> EXERCISE INSTRUCTIONS
Copy each of the following records word for word, leaving nothing out.

[Records for locating text and elements]
_ _ _ _ _

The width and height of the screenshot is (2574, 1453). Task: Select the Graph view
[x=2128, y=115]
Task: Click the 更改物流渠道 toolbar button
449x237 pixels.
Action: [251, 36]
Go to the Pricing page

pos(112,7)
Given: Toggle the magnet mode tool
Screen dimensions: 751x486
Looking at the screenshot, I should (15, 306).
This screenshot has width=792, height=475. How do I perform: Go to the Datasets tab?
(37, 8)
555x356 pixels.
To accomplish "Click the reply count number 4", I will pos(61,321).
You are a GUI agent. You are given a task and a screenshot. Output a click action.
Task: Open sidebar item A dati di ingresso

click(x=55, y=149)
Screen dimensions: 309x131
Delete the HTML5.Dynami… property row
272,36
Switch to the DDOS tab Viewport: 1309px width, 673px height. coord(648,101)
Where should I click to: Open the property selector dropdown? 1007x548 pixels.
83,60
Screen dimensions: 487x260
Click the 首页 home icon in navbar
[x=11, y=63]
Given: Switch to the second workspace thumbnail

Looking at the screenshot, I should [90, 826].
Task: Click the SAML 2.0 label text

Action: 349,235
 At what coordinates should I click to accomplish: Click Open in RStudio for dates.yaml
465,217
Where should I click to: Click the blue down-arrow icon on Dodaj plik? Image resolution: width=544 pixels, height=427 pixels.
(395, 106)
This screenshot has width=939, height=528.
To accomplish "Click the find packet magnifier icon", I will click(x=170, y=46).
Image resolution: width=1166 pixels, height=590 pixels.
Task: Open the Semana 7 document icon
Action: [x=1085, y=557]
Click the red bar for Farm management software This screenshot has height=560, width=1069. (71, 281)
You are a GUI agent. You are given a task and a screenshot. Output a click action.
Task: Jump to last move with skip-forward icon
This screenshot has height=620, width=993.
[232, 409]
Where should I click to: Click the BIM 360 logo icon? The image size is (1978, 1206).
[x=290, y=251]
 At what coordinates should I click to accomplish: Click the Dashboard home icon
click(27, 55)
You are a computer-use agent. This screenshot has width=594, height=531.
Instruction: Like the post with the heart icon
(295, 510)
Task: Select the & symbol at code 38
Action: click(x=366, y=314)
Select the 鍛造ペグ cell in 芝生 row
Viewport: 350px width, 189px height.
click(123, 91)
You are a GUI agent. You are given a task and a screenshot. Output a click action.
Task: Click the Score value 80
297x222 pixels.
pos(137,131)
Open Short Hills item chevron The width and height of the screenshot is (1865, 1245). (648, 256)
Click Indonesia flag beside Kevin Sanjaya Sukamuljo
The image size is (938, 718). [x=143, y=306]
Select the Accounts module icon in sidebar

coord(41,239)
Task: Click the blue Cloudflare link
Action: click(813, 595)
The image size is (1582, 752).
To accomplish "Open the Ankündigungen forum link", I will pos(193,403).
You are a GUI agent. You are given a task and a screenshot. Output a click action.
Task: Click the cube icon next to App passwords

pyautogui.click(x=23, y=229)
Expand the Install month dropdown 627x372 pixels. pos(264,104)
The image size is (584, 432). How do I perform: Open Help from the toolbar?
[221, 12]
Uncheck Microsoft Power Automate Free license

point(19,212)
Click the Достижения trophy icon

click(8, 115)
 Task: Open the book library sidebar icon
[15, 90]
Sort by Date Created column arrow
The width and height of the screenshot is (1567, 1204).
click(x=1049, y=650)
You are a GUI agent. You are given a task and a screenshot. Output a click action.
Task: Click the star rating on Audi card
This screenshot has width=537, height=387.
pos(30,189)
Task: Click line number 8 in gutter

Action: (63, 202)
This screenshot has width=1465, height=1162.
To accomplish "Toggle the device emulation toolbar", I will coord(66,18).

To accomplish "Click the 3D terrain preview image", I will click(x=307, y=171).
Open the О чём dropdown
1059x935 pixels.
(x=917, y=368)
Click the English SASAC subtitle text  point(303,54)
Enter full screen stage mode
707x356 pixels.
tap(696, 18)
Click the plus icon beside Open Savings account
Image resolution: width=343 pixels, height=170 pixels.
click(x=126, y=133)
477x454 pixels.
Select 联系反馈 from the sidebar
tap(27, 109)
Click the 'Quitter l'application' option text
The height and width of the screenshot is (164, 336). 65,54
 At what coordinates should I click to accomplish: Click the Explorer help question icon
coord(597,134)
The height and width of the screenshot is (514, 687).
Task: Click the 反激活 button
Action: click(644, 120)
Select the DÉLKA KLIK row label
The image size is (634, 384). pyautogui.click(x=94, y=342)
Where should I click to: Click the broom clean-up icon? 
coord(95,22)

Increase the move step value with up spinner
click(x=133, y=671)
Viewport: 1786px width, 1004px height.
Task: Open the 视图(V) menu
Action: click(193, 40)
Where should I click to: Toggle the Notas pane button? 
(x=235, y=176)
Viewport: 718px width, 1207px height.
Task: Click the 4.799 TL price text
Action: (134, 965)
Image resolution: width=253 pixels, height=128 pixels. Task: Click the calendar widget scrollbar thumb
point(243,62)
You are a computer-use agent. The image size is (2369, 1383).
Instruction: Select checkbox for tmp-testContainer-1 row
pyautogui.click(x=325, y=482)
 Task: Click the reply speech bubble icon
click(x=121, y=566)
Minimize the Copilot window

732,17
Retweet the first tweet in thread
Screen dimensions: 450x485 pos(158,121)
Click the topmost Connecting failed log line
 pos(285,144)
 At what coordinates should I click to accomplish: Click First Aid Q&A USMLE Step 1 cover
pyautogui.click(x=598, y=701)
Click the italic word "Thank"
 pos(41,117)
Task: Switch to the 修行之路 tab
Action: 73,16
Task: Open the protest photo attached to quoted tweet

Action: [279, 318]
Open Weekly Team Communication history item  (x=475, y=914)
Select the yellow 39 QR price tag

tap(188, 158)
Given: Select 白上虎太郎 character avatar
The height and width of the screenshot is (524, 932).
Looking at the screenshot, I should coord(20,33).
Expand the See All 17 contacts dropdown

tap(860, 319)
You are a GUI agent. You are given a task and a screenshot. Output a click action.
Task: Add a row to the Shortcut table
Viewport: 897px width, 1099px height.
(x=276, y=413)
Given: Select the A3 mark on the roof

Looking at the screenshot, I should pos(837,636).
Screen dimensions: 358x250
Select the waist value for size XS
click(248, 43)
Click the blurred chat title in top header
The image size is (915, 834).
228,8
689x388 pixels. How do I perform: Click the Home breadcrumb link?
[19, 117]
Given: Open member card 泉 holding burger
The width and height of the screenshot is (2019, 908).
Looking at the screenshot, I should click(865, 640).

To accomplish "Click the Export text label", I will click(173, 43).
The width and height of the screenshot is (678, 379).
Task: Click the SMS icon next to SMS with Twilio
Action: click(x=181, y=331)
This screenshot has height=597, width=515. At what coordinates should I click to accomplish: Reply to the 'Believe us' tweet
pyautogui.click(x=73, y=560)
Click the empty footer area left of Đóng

_ _ _ _ _

> THE REPLY
The width and height of the screenshot is (2574, 1453). Task: Select the Graph view
[x=2128, y=115]
Task: Click the 更改物流渠道 toolbar button
449x237 pixels.
Action: [251, 36]
Go to the Pricing page

pos(112,7)
Given: Toggle the magnet mode tool
Screen dimensions: 751x486
Looking at the screenshot, I should (15, 306).
This screenshot has width=792, height=475. How do I perform: Go to the Datasets tab?
(37, 8)
555x356 pixels.
To accomplish "Click the reply count number 4", I will pos(61,321).
You are a GUI agent. You are given a task and a screenshot. Output a click action.
Task: Open sidebar item A dati di ingresso

click(x=55, y=149)
Screen dimensions: 309x131
Delete the HTML5.Dynami… property row
272,36
Switch to the DDOS tab Viewport: 1309px width, 673px height. coord(648,101)
Where should I click to: Open the property selector dropdown? 1007x548 pixels.
83,60
Screen dimensions: 487x260
Click the 首页 home icon in navbar
[x=11, y=63]
Given: Switch to the second workspace thumbnail

Looking at the screenshot, I should [90, 826].
Task: Click the SAML 2.0 label text

Action: 349,235
 At what coordinates should I click to accomplish: Click Open in RStudio for dates.yaml
465,217
Where should I click to: Click the blue down-arrow icon on Dodaj plik? Image resolution: width=544 pixels, height=427 pixels.
(395, 106)
This screenshot has width=939, height=528.
To accomplish "Click the find packet magnifier icon", I will click(x=170, y=46).
Image resolution: width=1166 pixels, height=590 pixels.
Task: Open the Semana 7 document icon
Action: [x=1085, y=557]
Click the red bar for Farm management software This screenshot has height=560, width=1069. (71, 281)
You are a GUI agent. You are given a task and a screenshot. Output a click action.
Task: Jump to last move with skip-forward icon
This screenshot has height=620, width=993.
[232, 409]
Where should I click to: Click the BIM 360 logo icon? The image size is (1978, 1206).
[x=290, y=251]
 At what coordinates should I click to accomplish: Click the Dashboard home icon
click(27, 55)
You are a computer-use agent. This screenshot has width=594, height=531.
Instruction: Like the post with the heart icon
(295, 510)
Task: Select the & symbol at code 38
Action: click(x=366, y=314)
Select the 鍛造ペグ cell in 芝生 row
Viewport: 350px width, 189px height.
click(123, 91)
You are a GUI agent. You are given a task and a screenshot. Output a click action.
Task: Click the Score value 80
297x222 pixels.
pos(137,131)
Open Short Hills item chevron The width and height of the screenshot is (1865, 1245). (648, 256)
Click Indonesia flag beside Kevin Sanjaya Sukamuljo
The image size is (938, 718). [x=143, y=306]
Select the Accounts module icon in sidebar

coord(41,239)
Task: Click the blue Cloudflare link
Action: click(813, 595)
The image size is (1582, 752).
To accomplish "Open the Ankündigungen forum link", I will pos(193,403).
You are a GUI agent. You are given a task and a screenshot. Output a click action.
Task: Click the cube icon next to App passwords

pyautogui.click(x=23, y=229)
Expand the Install month dropdown 627x372 pixels. pos(264,104)
The image size is (584, 432). How do I perform: Open Help from the toolbar?
[221, 12]
Uncheck Microsoft Power Automate Free license

point(19,212)
Click the Достижения trophy icon

click(8, 115)
 Task: Open the book library sidebar icon
[15, 90]
Sort by Date Created column arrow
The width and height of the screenshot is (1567, 1204).
click(x=1049, y=650)
You are a GUI agent. You are given a task and a screenshot. Output a click action.
Task: Click the star rating on Audi card
This screenshot has width=537, height=387.
pos(30,189)
Task: Click line number 8 in gutter

Action: (63, 202)
This screenshot has width=1465, height=1162.
To accomplish "Toggle the device emulation toolbar", I will coord(66,18).

To accomplish "Click the 3D terrain preview image", I will click(x=307, y=171).
Open the О чём dropdown
1059x935 pixels.
(x=917, y=368)
Click the English SASAC subtitle text  point(303,54)
Enter full screen stage mode
707x356 pixels.
tap(696, 18)
Click the plus icon beside Open Savings account
Image resolution: width=343 pixels, height=170 pixels.
click(x=126, y=133)
477x454 pixels.
Select 联系反馈 from the sidebar
tap(27, 109)
Click the 'Quitter l'application' option text
The height and width of the screenshot is (164, 336). 65,54
 At what coordinates should I click to accomplish: Click the Explorer help question icon
coord(597,134)
The height and width of the screenshot is (514, 687).
Task: Click the 反激活 button
Action: click(644, 120)
Select the DÉLKA KLIK row label
The image size is (634, 384). pyautogui.click(x=94, y=342)
Where should I click to: Click the broom clean-up icon? 
coord(95,22)

Increase the move step value with up spinner
click(x=133, y=671)
Viewport: 1786px width, 1004px height.
Task: Open the 视图(V) menu
Action: click(193, 40)
Where should I click to: Toggle the Notas pane button? 
(x=235, y=176)
Viewport: 718px width, 1207px height.
Task: Click the 4.799 TL price text
Action: (134, 965)
Image resolution: width=253 pixels, height=128 pixels. Task: Click the calendar widget scrollbar thumb
point(243,62)
You are a computer-use agent. The image size is (2369, 1383).
Instruction: Select checkbox for tmp-testContainer-1 row
pyautogui.click(x=325, y=482)
 Task: Click the reply speech bubble icon
click(x=121, y=566)
Minimize the Copilot window

732,17
Retweet the first tweet in thread
Screen dimensions: 450x485 pos(158,121)
Click the topmost Connecting failed log line
 pos(285,144)
 At what coordinates should I click to accomplish: Click First Aid Q&A USMLE Step 1 cover
pyautogui.click(x=598, y=701)
Click the italic word "Thank"
 pos(41,117)
Task: Switch to the 修行之路 tab
Action: 73,16
Task: Open the protest photo attached to quoted tweet

Action: [279, 318]
Open Weekly Team Communication history item  (x=475, y=914)
Select the yellow 39 QR price tag

tap(188, 158)
Given: Select 白上虎太郎 character avatar
The height and width of the screenshot is (524, 932).
Looking at the screenshot, I should coord(20,33).
Expand the See All 17 contacts dropdown

tap(860, 319)
You are a GUI agent. You are given a task and a screenshot. Output a click action.
Task: Add a row to the Shortcut table
Viewport: 897px width, 1099px height.
(x=276, y=413)
Given: Select the A3 mark on the roof

Looking at the screenshot, I should pos(837,636).
Screen dimensions: 358x250
Select the waist value for size XS
click(248, 43)
Click the blurred chat title in top header
The image size is (915, 834).
228,8
689x388 pixels. How do I perform: Click the Home breadcrumb link?
[19, 117]
Given: Open member card 泉 holding burger
The width and height of the screenshot is (2019, 908).
Looking at the screenshot, I should click(865, 640).

To accomplish "Click the Export text label", I will click(173, 43).
The width and height of the screenshot is (678, 379).
Task: Click the SMS icon next to SMS with Twilio
Action: click(x=181, y=331)
This screenshot has height=597, width=515. At what coordinates should I click to accomplish: Reply to the 'Believe us' tweet
pyautogui.click(x=73, y=560)
Click the empty footer area left of Đóng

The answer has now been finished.